PAYADOR: A Minimalist Approach to Grounding Language Models on Structured Data for Interactive Storytelling and Role-playing Games
Santiago Góngora, Luis Chiruzzo, Gonzalo Méndez, Pablo Gervás
TL;DR
The paper tackles the world-update problem in Interactive Storytelling and RPGs, where improvised player actions can destabilize the narrative world if handled by preprogrammed rules. It introduces PAYADOR, which grounds a Large Language Model on a minimal, three-component world representation (items, locations, characters) and reframes the task as predicting post-action world-state changes using a Gemini-based predictor with constrained prompts and descriptive rendering of the world. The authors provide an open-source implementation and a playable proof-of-concept, reporting both strengths (coherence in some scenarios) and weaknesses (common-sense gaps and occasional inconsistencies) in initial experiments.

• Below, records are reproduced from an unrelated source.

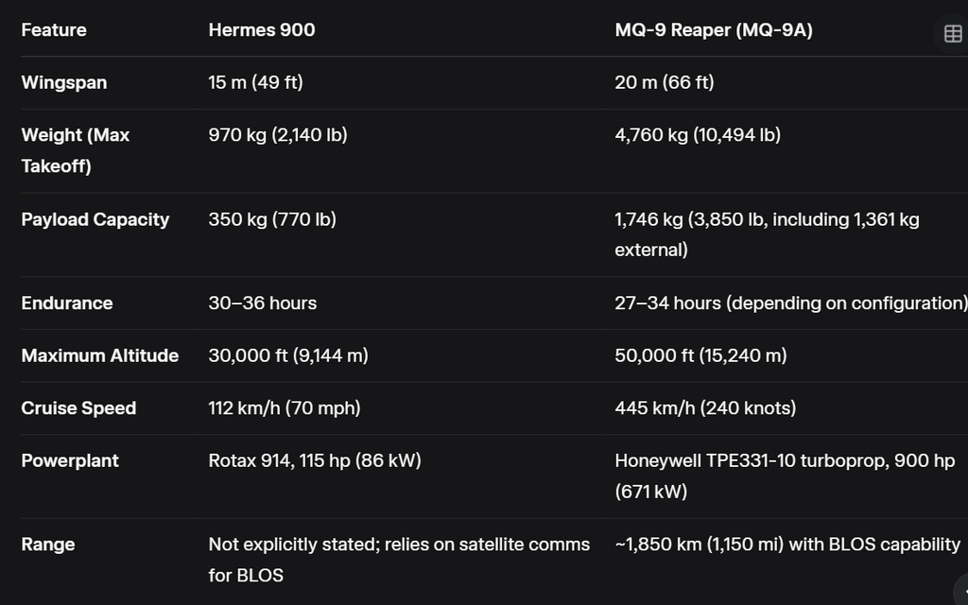Click the Weight (Max Takeoff) row label
The height and width of the screenshot is (605, 968).
click(76, 150)
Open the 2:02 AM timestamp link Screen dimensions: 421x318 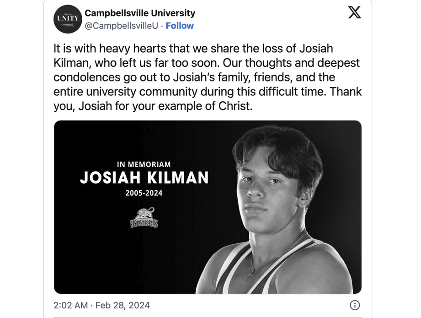(x=70, y=305)
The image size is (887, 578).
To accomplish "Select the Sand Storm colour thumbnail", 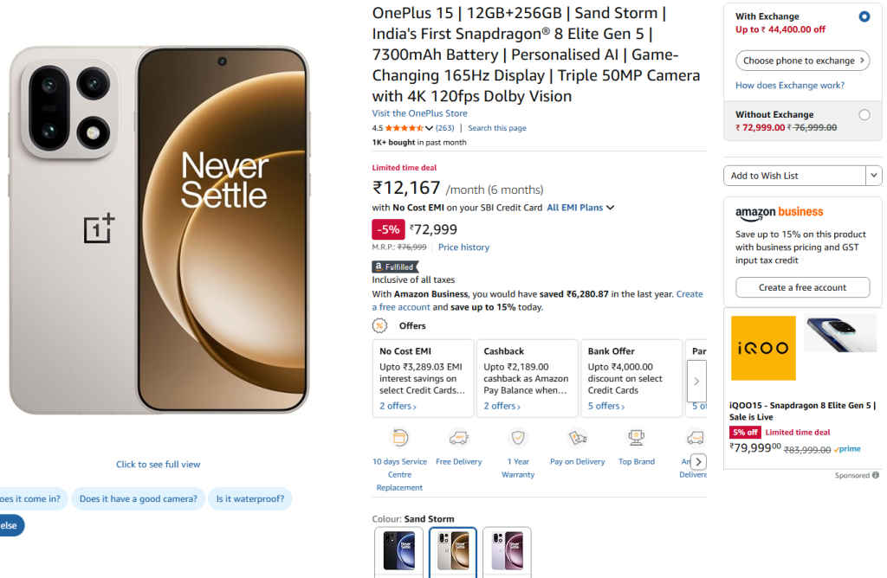I will pyautogui.click(x=453, y=552).
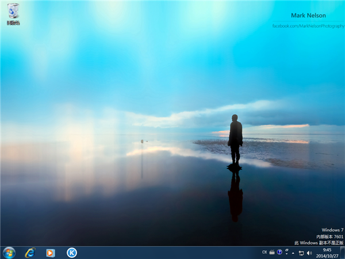Click the 2014/10/27 date in the tray
This screenshot has height=259, width=345.
(x=327, y=256)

By enabling consistency checks and clearer communication between automated GM and players, PAYADOR supports narrative co-creativity and offers a foundation for extensions such as automated narration and item generation, bridging classical IS/NLP approaches with modern CC methods.
Abstract
Every time an Interactive Storytelling (IS) system gets a player input, it is facing the world-update problem. Classical approaches to this problem consist in mapping that input to known preprogrammed actions, what can severely constrain the free will of the player. When the expected experience has a strong focus on improvisation, like in Role-playing Games (RPGs), this problem is critical. In this paper we present PAYADOR, a different approach that focuses on predicting the outcomes of the actions instead of representing the actions themselves. To implement this approach, we ground a Large Language Model to a minimal representation of the fictional world, obtaining promising results. We make this contribution open-source, so it can be adapted and used for other related research on unleashing the co-creativity power of RPGs.